"What I Want Is, Facts"
Context: In Hard Times Charles Dickens attacks the materialism of the Victorian period. At the beginning of the book Thomas Gradgrind is explaining the system of his private school to the schoolmaster, Mr. M'Choakumchild; all that is required is facts. Later, Gradgrind explains that emotion, feelings, fancy are weaknesses that must be eradicated if the human being is to be adapted to his environment. The results of this system of schooling are shown in the development of four pupils: Gradgrind's son, Tom, a self-centered whelp who uses everyone around him for his own purposes and eventually turns out to be a thief; his daughter, Louisa, whose emotions have been so smothered that she allows herself to be forced into a loveless marriage that produces nothing but unhappiness; Bitzer, a creature who rises in the world by sneaking and spying to serve his own interests; and Sissy Jupe, upon whom the system has had no effect. She alone develops into a warm and delightful person. Through the character of Joseph Bounderby, Dickens shows the evils of the laissez faire system of enterprise, which grinds down powerless workers for the enrichment of the magnates. There is a close connection between the Gradgrind system of education and the prevailing economic theory, as both are practical and stripped of sentimentality.

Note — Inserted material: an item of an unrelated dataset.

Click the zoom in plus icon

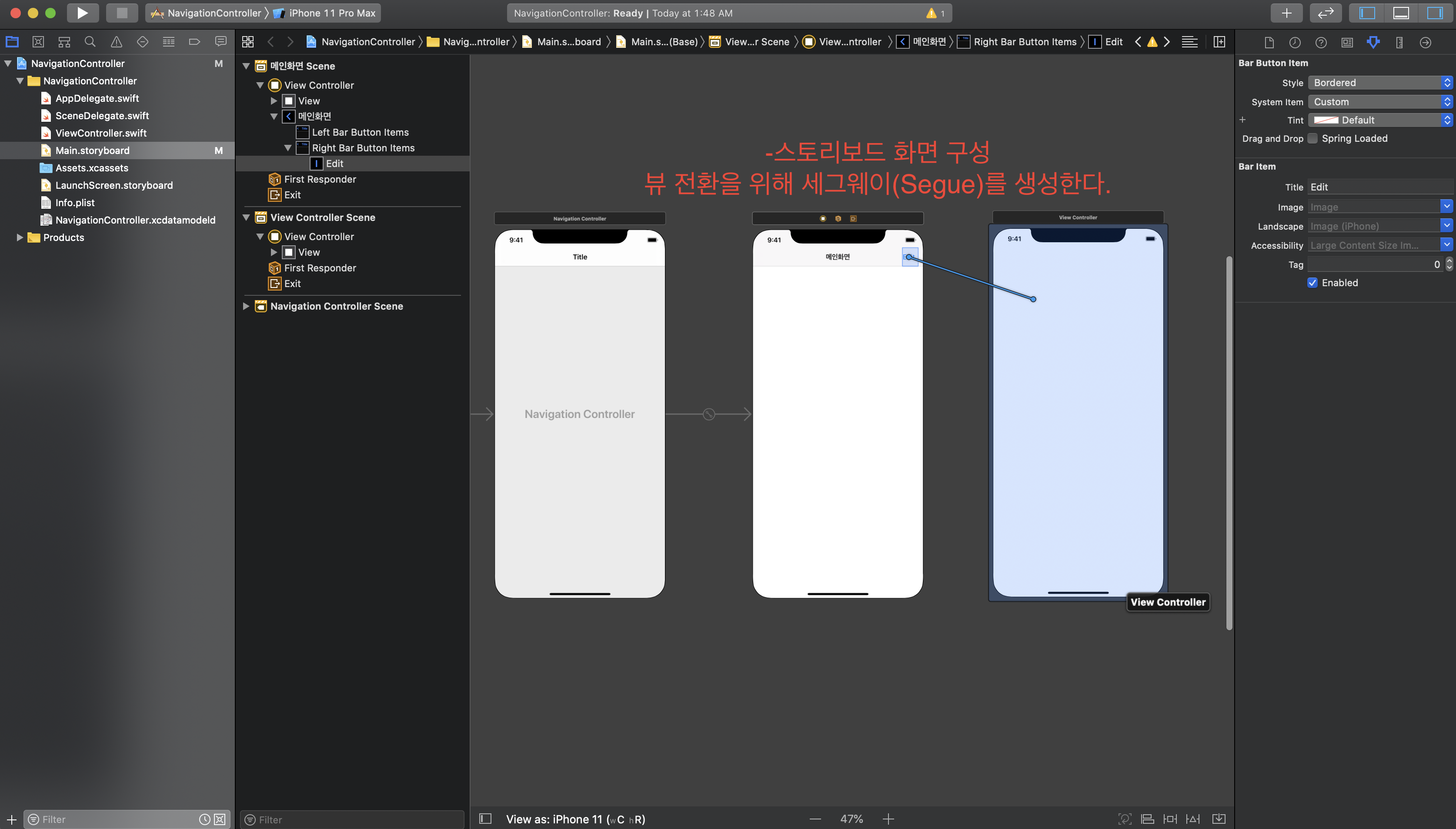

"Now, what I want is, Facts. Teach these boys and girls nothing but Facts. Facts alone are wanted in life. Plant nothing else, and root out everything else. You can only form the minds of reasoning animals upon Facts: nothing else will ever be of any service to them. This is the principle on which I bring up my own children, and this is the principle on which I bring up these children. Stick to Facts, sir!"